The secretariat is provided by Directorate C (Fundamental rights and rule of law) of the European Commission, Directorate
General Justice and Consumers, B-1049 Brussels, Belgium, Office No MO59 02/27
Brussels, 27 October 2016
Dear Ms Mayer,
On 22 September 2016, in a message posted on Tumblr, Bob Lord, the Chief Information
Security Officer of Yahoo Inc., announced that according to
recent internal investigations, the personal data related to at least 500 million user
accounts of Yahoo Inc. were stolen in 2014. It is understood that this
includes the personal data of a substantial number of individuals in the European Union.
Following this announcement, Yahoo notified the violation to certain data protection
authorities in Europe.
As Data Protection Authorities (DPAs) in charge of the protection of European
individuals’ data, we are deeply concerned by the report and the significant number of
EU data subjects which may be affected.
Therefore, it is of the utmost importance that Yahoo devote significant resources
to understand, communicate and address all aspects of this unprecedented data breach
and notify the adverse effects to the data subjects using the services that your company
provides. This must be carried out in a quick, comprehensive and easily understood
manner so that Yahoo users across Europe will understand any action they need to take
as a result of the breach. In particular, the WP29 is very much interested in the following
information: the nature and content of the data concerned, the likely consequences of
the breach, the number of people affected in each European country, the measures taken
to notify the concerned data subjects and to mitigate the risks to the rights and freedoms
of data subjects.
On all these questions, we ask that you co-operate fully with any enquiries made and/or
investigations conducted by independent national DPAs to ensure that there is a
complete understanding of the extent of the breach and the remedial actions being taken
by Yahoo in relation to it. You may have noted that the WP29 has agreed, at the last
Plenary, to dedicate a working group for enforcement actions on organisations targeting
several member states. Your data breach will be naturally discussed within this group.

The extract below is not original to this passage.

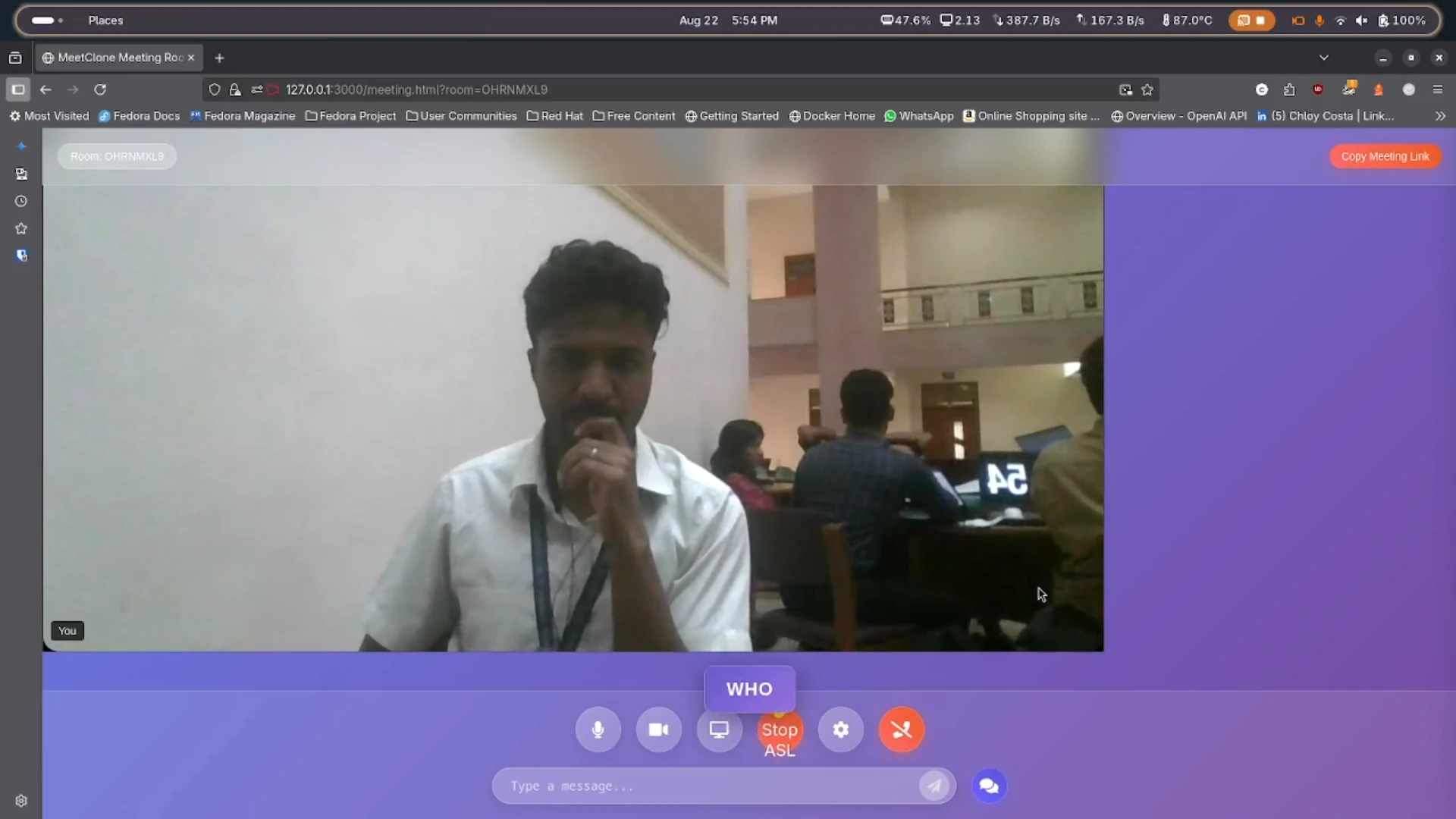Send the chat message with the paper plane icon
The image size is (1456, 819).
click(934, 786)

In addition, the WP29 was also informed that Yahoo has scanned customer emails for US intelligence purposes at the request of US intelligence agencies. According to reports, in 2015 Yahoo searched all of its customers’ incoming emails for specific information requested by US intelligence officials.
The reports are concerning to WP29 and it will be important to understand the legal basis and justification for any such surveillance activity, including an explanation of how this is compatible with EU law and protection for EU citizens.

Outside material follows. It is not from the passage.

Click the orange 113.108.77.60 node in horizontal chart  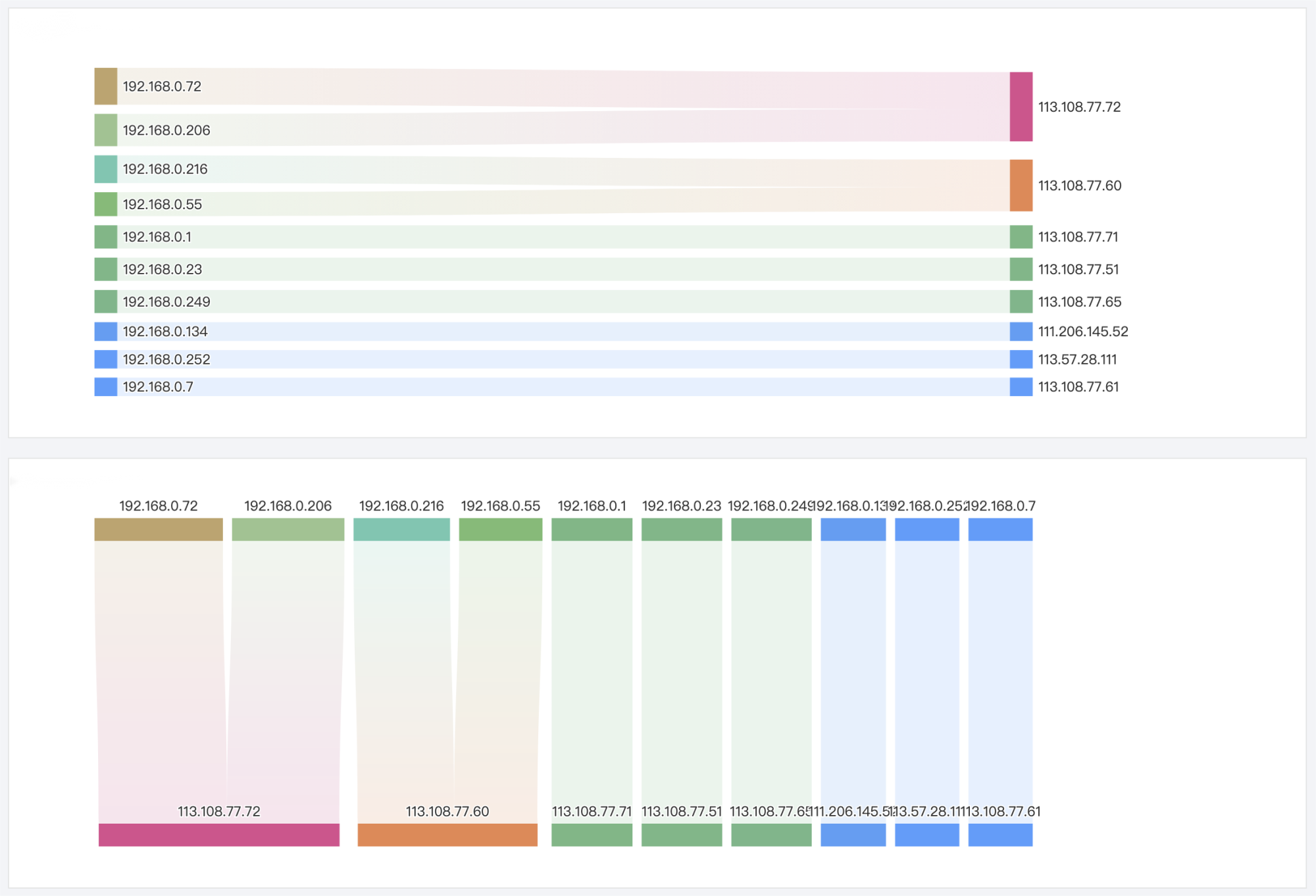coord(1021,186)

Finally, the Article 29 Working Party expresses its support for the actions being taken or which may be taken by competent independent national authorities in respect of these issues.
We ask you to provide your response on the two aforementioned issues to the Chair of the WP29 (PresidenceG29@cnil.fr).

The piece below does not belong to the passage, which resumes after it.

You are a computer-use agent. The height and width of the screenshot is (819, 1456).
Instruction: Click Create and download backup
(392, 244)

On behalf of the Article 29 Working Party,
The rest of the world seems to be tackling Yahoo about the hack but BT and the UK ICO seem to be doing nothing.
I am completely confused by the data breach class Action
I have received this:
"If you had a Yahoo account anytime in 2012 through 2016, a pending class action settlement may affect you."
It seems this court case only to effects US and Israel.
I suspect probably yes but I have seen no statement from BT or the ICO confirming this. Perhaps someone could point us at some official confirmation other than the ones that just say we should change our passwords. Yahoo.co.uk accounts were affected.
I presume you had notice of the class action in America as I did. It did not seem to apply to the UK.
I remember lots of disruption, hacks etc.